We have also grown our reach beyond Harare, into Masvingo, Mutare, and Bulawayo through a leadership development program we partnered with TelOne and are in the process of training and mentoring 200 girls.
In addition to the A ‘level scholarships we offer a few girls in 2019 our goal is to impact 1000 girls in the rural and peri urban areas by setting up QueenMakers Clubs and supplying them with a year’s supply of sanitary pads. The first such school is St Peters Claver Secondary School in Chishawasha where we are donating pads to the girls on International Women’s Day.
In the course of our work with the girl children since 2014, we’ve heard some horrendous statistics about girls not having access to the most basic of human rights – sanitary ware during their periods – and it’s having a devastating impact on their school attendance, and future earnings for their families.
|• At least 20% of girls don’t go to school during their period.|
|• On average the girls miss 4 days a month = 48 days a year = 18% of their schooling missed (sometimes over exams)|
|• 67% have spoilt their uniform at least once.
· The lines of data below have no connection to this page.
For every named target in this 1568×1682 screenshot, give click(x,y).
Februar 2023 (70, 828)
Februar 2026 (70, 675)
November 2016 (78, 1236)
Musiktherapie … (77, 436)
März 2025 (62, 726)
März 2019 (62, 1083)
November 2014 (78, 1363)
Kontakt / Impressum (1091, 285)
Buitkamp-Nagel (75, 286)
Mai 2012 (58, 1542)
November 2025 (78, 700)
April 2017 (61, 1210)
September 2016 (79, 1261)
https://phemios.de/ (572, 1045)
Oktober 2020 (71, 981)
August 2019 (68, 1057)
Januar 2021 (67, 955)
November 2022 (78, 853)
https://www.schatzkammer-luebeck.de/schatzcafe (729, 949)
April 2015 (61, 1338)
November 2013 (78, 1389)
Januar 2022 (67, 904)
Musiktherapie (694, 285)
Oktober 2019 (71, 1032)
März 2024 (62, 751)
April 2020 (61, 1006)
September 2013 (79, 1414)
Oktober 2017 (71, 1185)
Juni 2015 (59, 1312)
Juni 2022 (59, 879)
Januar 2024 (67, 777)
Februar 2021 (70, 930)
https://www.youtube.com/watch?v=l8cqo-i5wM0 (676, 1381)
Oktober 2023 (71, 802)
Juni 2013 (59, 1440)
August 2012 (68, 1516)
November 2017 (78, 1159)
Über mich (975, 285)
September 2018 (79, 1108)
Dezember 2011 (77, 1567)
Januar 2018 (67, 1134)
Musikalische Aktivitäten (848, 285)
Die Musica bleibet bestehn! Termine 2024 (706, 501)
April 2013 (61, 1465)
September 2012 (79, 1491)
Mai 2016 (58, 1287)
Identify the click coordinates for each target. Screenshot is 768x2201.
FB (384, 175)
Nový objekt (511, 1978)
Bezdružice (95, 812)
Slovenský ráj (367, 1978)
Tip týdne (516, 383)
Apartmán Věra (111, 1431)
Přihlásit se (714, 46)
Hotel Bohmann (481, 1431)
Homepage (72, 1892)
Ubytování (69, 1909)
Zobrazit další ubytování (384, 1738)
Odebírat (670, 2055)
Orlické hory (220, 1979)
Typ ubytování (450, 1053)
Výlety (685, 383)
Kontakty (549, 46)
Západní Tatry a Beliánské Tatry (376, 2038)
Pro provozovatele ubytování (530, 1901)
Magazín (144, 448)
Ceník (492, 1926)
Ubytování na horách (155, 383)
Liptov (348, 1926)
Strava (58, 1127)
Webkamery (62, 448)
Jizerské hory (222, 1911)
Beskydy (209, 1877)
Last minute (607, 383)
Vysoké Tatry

Many never to return to school in humiliation.|
|•54% have been mocked, bullied and called names by boys because they were menstruating|
|• 44% of rural retailers do not stock any sanitary wear|
|• For the majority of rural families, sanitary wear is a luxury and never bought|
|What are the girls using now when they have a period?*|
|• 53% use a piece of folded cloth. Not a clean cloth – they may have one cloth to use for their whole period … and they sometimes share this with other family members!|
|• 22% use cotton wool|
|• 21% use disposable pads (the wealthier girls in urban schools)|
|• 4% use leaves / paper|
*Facts obtained from a detailed study by SNV Netherlands in Manicaland District in Zimbabwe in 2012 interviewing schools in urban and rural schools.
Thus the QueenMakers community and partners have embarked on this journey to give the girls a look, a touch and a feel of success by stepping into their spaces and meeting their intimate needs.